Embrace Volatility: Strategies for Confident Investing

Navigate market turbulence with confidence. Explore our guide to managing volatility, including tips on limiting portfolio checks and focusing on trailing stop loss levels.

This article is a website version of our weekly FREE Best Ideas Newsletter sent on 17.10.2023. Sign up here to get it in your inbox every Tuesday.


I hope you are managing the current market volatility well. I am not going to repeat what has happened recently as you have more than enough sources on that, I am sure.


Volatility is a fact of life

In the world of investments, market volatility is a fact of life that can lead to opportunities and risks. Even though I have started to see volatility as a fee rather than a fine (learned from the great book by Morgan Housel) I still find continuous market falls unpleasant. I’m not a robot…

It’s hard to explain the feeling, something like a mild bad mood that does not go away and an aversion to looking at my portfolio.

In general, I manage it well but it’s still an unpleasant feeling I sometimes find hard to shake off.


How are you doing?

We would like to check in with you and ask: How are you managing market volatility and your portfolio? Do you experience something like I do?


Best thing we can do

Volatility in financial markets can be unsettling, triggering fear of missing out or losing money. As mentioned in past emails, one strategy I use to maintain a rational and disciplined approach to volatility is to pay less attention to daily movements.

I check my portfolio on Mondays and for the rest I try to stick to searching new investments or doing research.


Ideas to manage volatility

Limit the Frequency of Portfolio Checks

As mentioned, try not to look at your investments daily. Frequent checking can lead to impulsive decisions that may not be in your long-term best interest.


Focus on Your Trailing Stop Loss Levels

Seriously consider a systematic approach to managing risk, if you do not have one set up already.

I follow a strict trailing stop loss system to keep losses low. It protects your capital during market downturns.

But more important that that is they help you manage negative emotions better. This is more important than you may realise as I have seen a lot of investors throw in the towel and sell everything just as the market starts turning around. That is the last thing you want to do as you have no way to make up your losses because you are out of the market.


Stop New Investments During Market Declines

Consider stopping new purchases when markets are experiencing prolonged declines. In my portfolio and both newsletters we follow the rule that we stop buying when a market is below its 200-day simple moving average.

Now only Japan, the USA and the MSCI World (helped by the US markets) are above their 200 day moving averages. That means no new ideas are recommended in other markets.

> _Directions_:
Answer these questions from the article on market volatility:
(a) On which day of the week does the writer check the portfolio?
(b) Under what condition do the writer's portfolio and both newsletters stop buying in a market?
(c) Which markets are currently above their 200-day moving averages?
The items below are unrelated to the article on market volatility.

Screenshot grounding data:
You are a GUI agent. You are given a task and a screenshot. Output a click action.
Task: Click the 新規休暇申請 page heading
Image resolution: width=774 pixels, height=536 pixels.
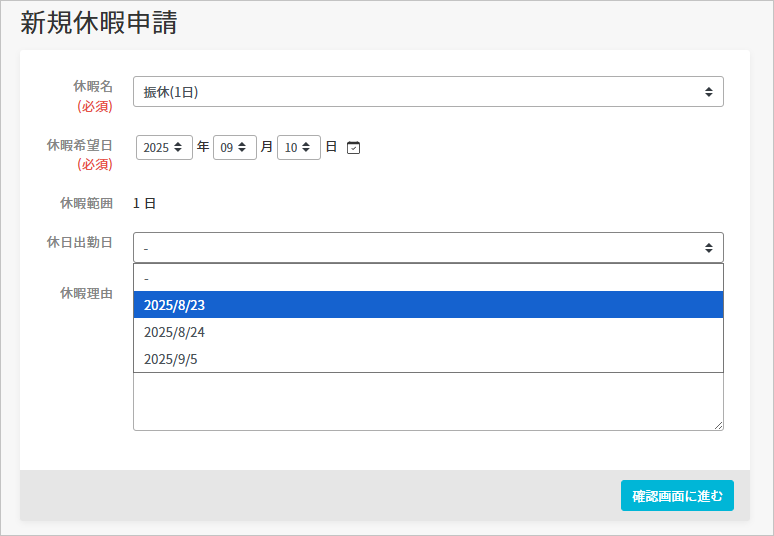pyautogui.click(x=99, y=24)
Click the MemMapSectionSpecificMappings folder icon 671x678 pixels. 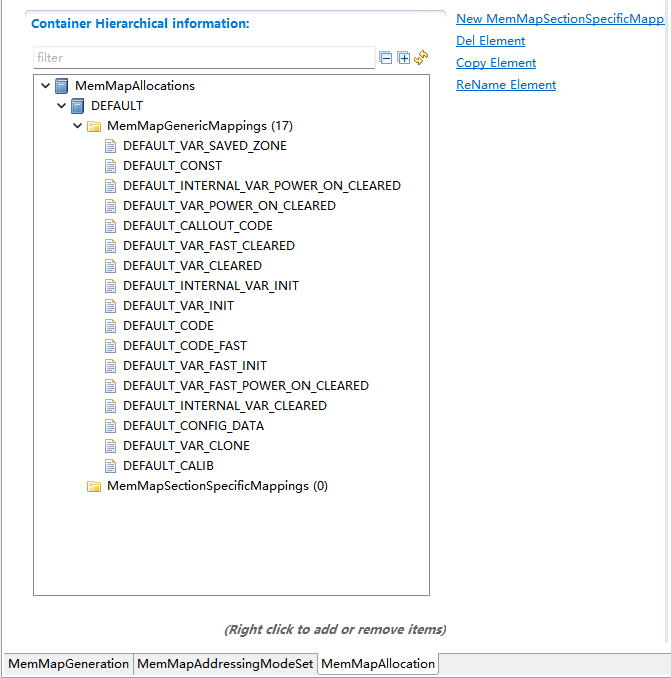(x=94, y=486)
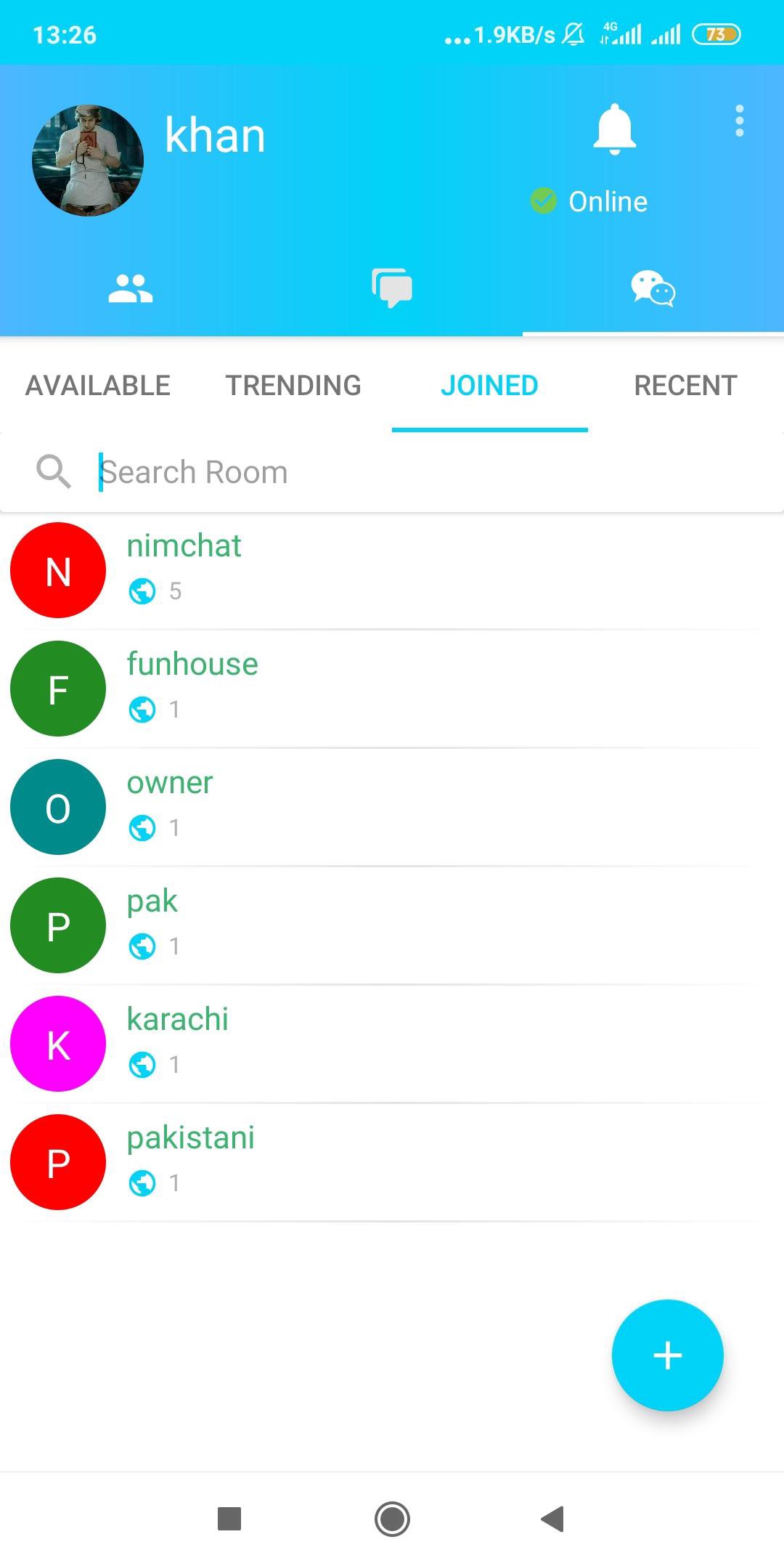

> _Output for this task_:
(a) Mondays.
(b) When the market is below its 200-day simple moving average.
(c) Japan, the USA and the MSCI World.